Heiligenkalender
28. März
Die heilige Maria von Mallye zu Tours in der Nachfolge Christi
(Zeichen der Gnade)
Im Menschen und seiner Seele ist eine ganze Welt verborgen, und es ist darin ein mannigfaltiges Leben und Weben von Gedanken, Gefühlen, Wünschen, Vorsätzen, alle Stunden und jeden Augenblick; und böse und gute Geister und Gott selbst nimmt Teil an Vielem, was in der Menschenseele vorgeht; ja es ist überhaupt nur das am Menschen gut, was Gott durchs eine Gnade in der Seele wirkt; was aber der Mensch nur aus seiner eigenen Natur tut, das ist wertlos oder bös. Darum wäre es sehr zu wünschen, daß die Menschen recht zu unterscheiden wüßten, wie die Natur und wie die Gnade sich zu erkennen gibt. In der Nachfolge Christi steht ein Kapitel (III. 54.), worin dieses richtig und klar gezeigt ist; was aber jenes Kapitel mit Worten sagt, das hat das Leben der Heiligen des Tages in Werken und in der Wirklichkeit gezeigt. Ich will nun die Worte der nachfolge Christi und das Leben der Heiligen neben einander stellen, damit dir das Wesen der Gnade recht deutlich werde.
In Frankreich lebte vor alten Zeiten ein Edelmann und Herr von Mallye, welcher eine Tochter Namens Maria hatte.

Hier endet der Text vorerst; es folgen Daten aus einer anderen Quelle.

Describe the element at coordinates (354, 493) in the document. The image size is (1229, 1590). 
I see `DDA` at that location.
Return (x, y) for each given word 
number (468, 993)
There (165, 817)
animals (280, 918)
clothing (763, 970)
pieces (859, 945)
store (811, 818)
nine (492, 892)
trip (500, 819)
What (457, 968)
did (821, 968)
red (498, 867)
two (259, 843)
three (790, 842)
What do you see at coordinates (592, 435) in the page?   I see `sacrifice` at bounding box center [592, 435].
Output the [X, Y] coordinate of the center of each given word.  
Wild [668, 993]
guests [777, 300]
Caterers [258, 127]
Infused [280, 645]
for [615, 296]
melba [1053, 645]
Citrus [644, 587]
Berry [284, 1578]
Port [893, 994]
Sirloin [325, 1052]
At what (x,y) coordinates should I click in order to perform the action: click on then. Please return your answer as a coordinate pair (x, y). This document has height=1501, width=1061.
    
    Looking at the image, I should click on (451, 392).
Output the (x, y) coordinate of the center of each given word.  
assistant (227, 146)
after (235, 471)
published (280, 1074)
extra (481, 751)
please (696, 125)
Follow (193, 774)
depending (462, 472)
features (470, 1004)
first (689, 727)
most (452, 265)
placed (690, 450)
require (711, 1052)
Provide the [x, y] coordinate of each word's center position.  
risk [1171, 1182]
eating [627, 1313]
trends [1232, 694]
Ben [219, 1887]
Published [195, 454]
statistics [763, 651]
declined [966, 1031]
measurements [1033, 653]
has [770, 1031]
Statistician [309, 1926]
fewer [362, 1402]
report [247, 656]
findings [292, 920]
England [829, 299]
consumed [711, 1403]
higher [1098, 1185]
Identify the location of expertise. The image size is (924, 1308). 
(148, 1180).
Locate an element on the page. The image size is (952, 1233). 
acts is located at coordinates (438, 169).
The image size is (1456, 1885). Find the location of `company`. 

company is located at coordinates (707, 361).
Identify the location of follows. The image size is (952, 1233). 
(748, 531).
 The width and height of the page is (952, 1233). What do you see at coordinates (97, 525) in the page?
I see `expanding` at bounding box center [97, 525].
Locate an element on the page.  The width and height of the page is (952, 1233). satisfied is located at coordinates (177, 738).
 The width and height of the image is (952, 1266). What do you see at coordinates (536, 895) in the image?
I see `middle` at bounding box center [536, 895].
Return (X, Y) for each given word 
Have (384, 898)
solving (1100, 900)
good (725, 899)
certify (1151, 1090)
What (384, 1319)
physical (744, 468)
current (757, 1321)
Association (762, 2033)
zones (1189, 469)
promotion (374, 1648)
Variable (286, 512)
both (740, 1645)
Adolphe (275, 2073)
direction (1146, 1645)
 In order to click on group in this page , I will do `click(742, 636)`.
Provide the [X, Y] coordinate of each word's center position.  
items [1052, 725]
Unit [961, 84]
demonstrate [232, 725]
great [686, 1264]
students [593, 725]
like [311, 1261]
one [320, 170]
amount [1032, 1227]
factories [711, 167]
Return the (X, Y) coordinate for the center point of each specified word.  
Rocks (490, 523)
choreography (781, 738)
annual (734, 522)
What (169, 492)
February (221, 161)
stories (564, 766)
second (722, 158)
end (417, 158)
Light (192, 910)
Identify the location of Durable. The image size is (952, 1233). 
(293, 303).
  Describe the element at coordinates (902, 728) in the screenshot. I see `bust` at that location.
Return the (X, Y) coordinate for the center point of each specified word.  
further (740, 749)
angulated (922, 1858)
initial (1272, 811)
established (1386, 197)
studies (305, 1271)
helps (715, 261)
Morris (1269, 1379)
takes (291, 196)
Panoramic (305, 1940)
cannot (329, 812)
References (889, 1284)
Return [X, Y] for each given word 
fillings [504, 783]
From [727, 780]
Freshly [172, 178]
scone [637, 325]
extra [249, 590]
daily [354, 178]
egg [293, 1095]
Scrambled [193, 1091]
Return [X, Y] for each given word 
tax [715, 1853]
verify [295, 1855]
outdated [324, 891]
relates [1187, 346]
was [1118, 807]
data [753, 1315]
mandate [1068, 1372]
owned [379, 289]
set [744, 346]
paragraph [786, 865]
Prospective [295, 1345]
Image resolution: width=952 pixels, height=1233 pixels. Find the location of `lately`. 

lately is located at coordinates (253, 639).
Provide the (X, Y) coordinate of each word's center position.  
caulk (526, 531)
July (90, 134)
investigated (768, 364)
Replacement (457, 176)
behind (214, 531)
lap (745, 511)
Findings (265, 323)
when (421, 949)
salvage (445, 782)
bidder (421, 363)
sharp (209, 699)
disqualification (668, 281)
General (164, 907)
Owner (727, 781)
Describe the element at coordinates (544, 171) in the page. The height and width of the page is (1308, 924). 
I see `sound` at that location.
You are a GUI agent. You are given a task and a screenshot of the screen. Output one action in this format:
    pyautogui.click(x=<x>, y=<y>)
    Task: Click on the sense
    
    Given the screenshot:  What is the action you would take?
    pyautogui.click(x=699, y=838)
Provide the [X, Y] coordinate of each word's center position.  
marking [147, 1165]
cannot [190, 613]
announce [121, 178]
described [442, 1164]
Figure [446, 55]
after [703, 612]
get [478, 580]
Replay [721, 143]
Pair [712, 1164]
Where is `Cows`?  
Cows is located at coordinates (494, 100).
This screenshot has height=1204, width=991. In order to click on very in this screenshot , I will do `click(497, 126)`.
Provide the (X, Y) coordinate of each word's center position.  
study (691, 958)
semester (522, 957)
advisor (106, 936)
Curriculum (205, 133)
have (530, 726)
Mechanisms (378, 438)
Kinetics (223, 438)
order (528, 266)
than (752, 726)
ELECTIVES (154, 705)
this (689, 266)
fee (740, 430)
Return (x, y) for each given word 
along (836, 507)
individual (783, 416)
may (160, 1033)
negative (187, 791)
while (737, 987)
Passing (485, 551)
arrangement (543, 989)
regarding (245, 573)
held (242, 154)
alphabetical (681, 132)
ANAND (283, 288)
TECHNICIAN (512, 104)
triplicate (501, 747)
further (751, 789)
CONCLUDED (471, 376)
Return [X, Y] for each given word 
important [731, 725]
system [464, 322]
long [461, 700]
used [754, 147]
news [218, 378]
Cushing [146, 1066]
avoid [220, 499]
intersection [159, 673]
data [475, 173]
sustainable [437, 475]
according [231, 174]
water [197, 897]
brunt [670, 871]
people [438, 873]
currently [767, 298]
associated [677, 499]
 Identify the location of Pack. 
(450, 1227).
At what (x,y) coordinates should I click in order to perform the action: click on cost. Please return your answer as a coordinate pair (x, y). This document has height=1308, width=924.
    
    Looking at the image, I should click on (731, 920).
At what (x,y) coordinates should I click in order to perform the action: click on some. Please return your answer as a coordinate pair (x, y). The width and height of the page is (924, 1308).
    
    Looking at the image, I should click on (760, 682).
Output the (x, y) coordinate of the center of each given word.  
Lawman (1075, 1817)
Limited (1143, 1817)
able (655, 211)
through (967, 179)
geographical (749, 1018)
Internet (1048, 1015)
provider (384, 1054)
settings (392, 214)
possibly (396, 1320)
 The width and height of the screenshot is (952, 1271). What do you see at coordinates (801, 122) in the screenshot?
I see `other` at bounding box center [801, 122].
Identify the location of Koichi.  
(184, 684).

Schon als Kind zeigte sie eine Sinnesart, aus welcher man vermuten konnte, daß sie eine Heilige werde; ich will jedoch der Kürze wegen ihre Jugendzeit übergehen und mit der Zeit beginnen, wo Maria ihre Wohnung in der Stadt Tours genommen hatte, um daselbst Gott zu dienen.
Wenn Maria einen großen Teil ihrer Zeit mit Andacht in der Kirche zugebracht hatte und nach Haus ging, lud sie die Armen, welche ihr begegneten, zum Essen ein. Schwache und Gebrechliche aber nahm sie an der Hand und führte sie nach Hause. Bei dem Essen diente sie dann ihren armen Gästen noch demütiger und achtungsvoller, als eine Magd ihrem Herrn dient. Ja manchmal behielt sie zu ihrer eigenen Nahrung das, was ihre Armen übrig gelassen hatten. Wenn arme Frauen in das Wochenbett kamen, wartete Maria ihnen sorgfältig ab (=pflegte sie) und wurde Taufpatin ihrer Kinder.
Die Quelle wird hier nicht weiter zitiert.